30 children return to Grand Bahama Children's Home


Tribune Freeport Reporter


THIRTY of the 43 children from Grand Bahama Children’s Home who were relocated to New Providence a year ago after Hurricane Dorian, returned to Freeport on Friday morning.

Minister of Social Services Frankie Campbell and Director of Social Services Lillian Quant-Forbes accompanied the children as they arrived at 7am.  

Due to inclement weather, the yellow ribbon procession was cancelled and the children were taken directly to the newly renovated Children’s Home in The Village at Tripp Lane.

There was a ribbon-cutting to officially open the Home, which was fully renovated at a cost of some $850,000 by the Grand Bahama Port Authority.

In attendance were Deputy Prime Minister Peter Turnquest, Sarah St George, Acting Chairman of the GBPA; Minister of State for Grand Bahama Senator Kwasi Thompson, and Minister of State for Disaster Preparedness, Management, and Reconstruction Iram Lewis.   

The Children’s Home had sustained significant flood damage due to the storm surge last September during Hurricane Dorian. At the time, 43 children who were residents at the facility had to be evacuated late at night in the middle of the storm. They were flown to Nassau and placed at various state-owned shelter facilities for children.

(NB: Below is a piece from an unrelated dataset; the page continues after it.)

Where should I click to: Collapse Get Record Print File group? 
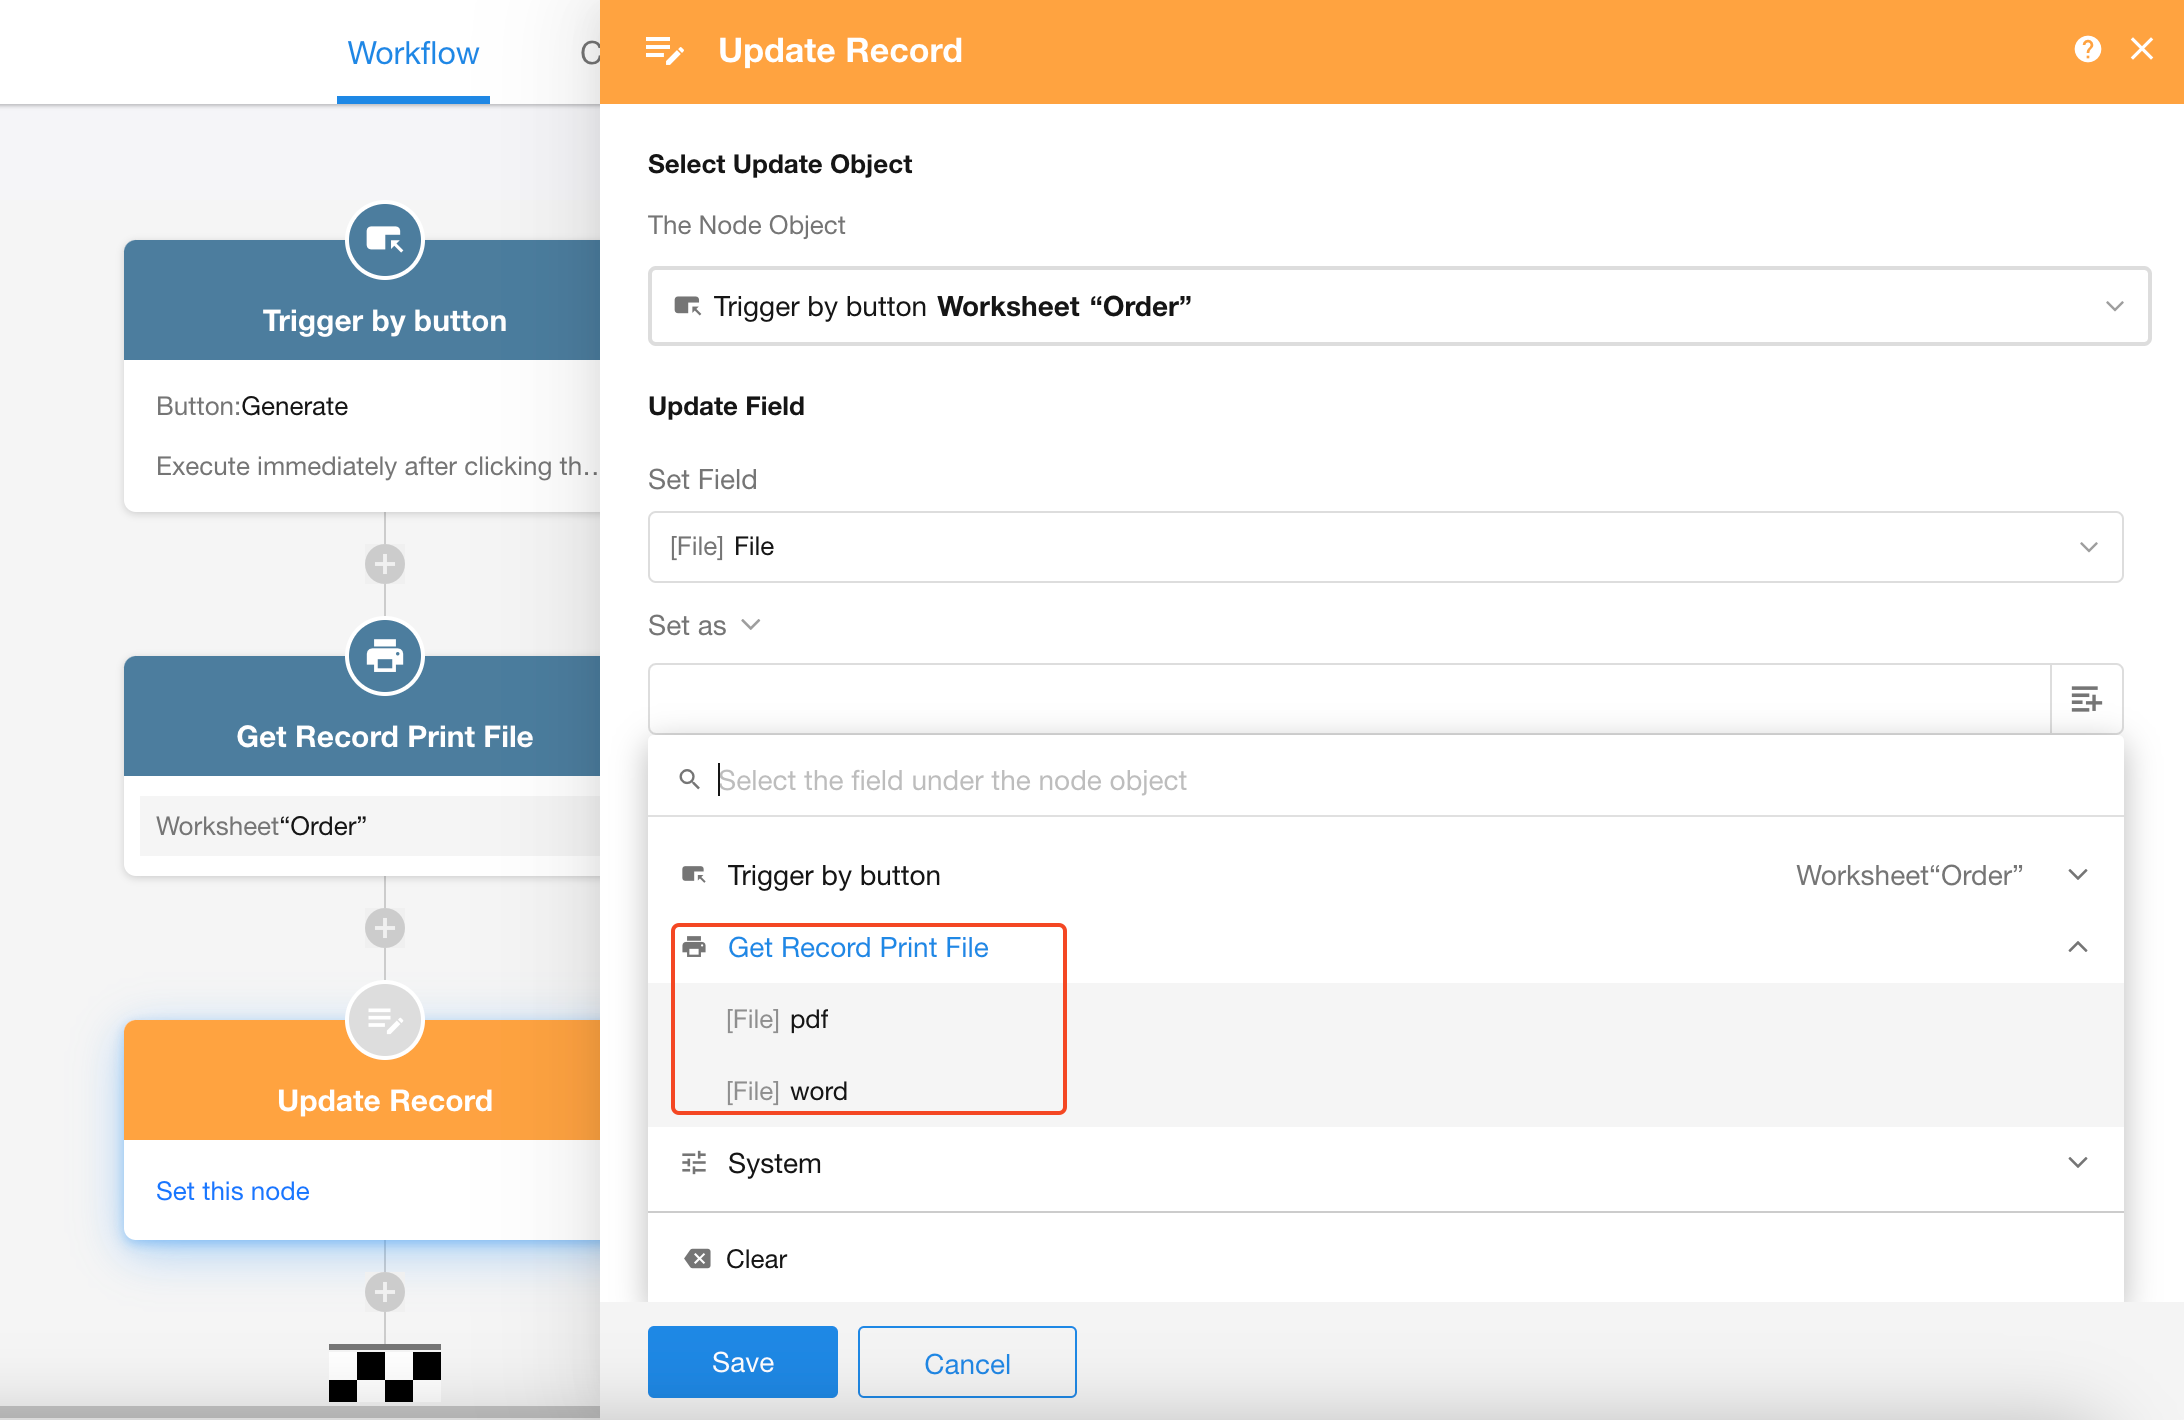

Minister Campbell said that his Ministry ensured the children were well taken care of while residing at three facilities in New Providence.

“We were forced to take 43 children from GB to NP for continued shelter… temporarily at Ranfurly Children’s Home, which took in 21, and Children Emergency Hostel took in 15, and the remainder at a third facility. We ensure they took excellent care of our children,” he said.  

“I am pleased to report that…they were brought back without a scratch. And when we planned to bring them back about two and a half weeks ago we had a moment of uncertainty, and we prefer to err on the side of caution. So that I can be able to report to you that the children you gave us to keep for you are being brought back in the same if not better condition.”

He also noted that of the 13 children that did not return on Friday with the 30 – two had aged out and two were placed with family members in Grand Bahama in December 2019.  

The other nine, he said, are still at the Children’s Emergency Hostel because of their age group. “They are there until we can ensure the necessary housing and care,” Minister Campbell said. “I want you to know I will bring back the other nine in the same kind of condition.”

Mr Campbell commended all the persons and partners that have contributed to the home. He stressed the partnerships are very important.

“The government recognises and acknowledges that we cannot do it alone and we value all our partnerships, and we are in continued search of more partnerships,” he said.  

He stated that the government appreciated the work of GB Port Authority and all local and international partners. He commended Sarah St George, of the GBPA for her continued support, the Kiwanis Club of Canada, Marjorie and Stephen Harvey, Family Guardian Insurance Company, and Spartan Builders for the quality of renovation work at the Home.  

“This home stood as a beacon from 1977, and we heard the testimony of Peaches Feaster, a former resident of the home; she does not speak for herself she speaks for all children who are at this time success in the making,” he said.

Minister Campbell commended Sheila Johnson who is now retired, and urged newly appointed Home Administrator Pauline Bowen-Forbes to set an even higher standard for others to follow. 

“You are not here to reinvent the wheel. You have received the baton, and you are to run your leg. You will improve on the efficiency and improve on the life experiences of our children so, when you hand the baton over to persons who take over from you, they will need to step up because the standard would have been set so high,” he said.

The minister was very pleased with the level of work and commitment of the staff at the Children’s Home and Social Services and called for a raise in salary.   

“I know staff salary, DPM, their pay is some distance from their actual performance. They are performing above and beyond, and I am satisfied it has nothing to do with actual pay or they would not have been here. That said please give consideration as soon as we able to do something.”

He also thanked and acknowledged Social Services Director Lillian Quant-Forbes. 

“She has commenced pre-retirement. I thank you for your contributions throughout GB,” he said.  

Deputy Prime Minister Peter Turnquest said staff at the home had done a commendable job caring for the children, many of whom are doing well and contributing to society.  

“Certainly, we could never compensate you enough, but we will try. The minister (Campbell) has been very dogged about bringing equality to the compensation and career path for social workers and caregivers. We made some commitment in that regard, and hopefully, we will start to see the evidence of that as soon as we can get past this crisis, and that is the commitment of the minister and the government,” he said.

“I want to thank all those who contributed to this restoration project. It has been a labour of love for many of you. Your efforts have certainly paid off today,” he said.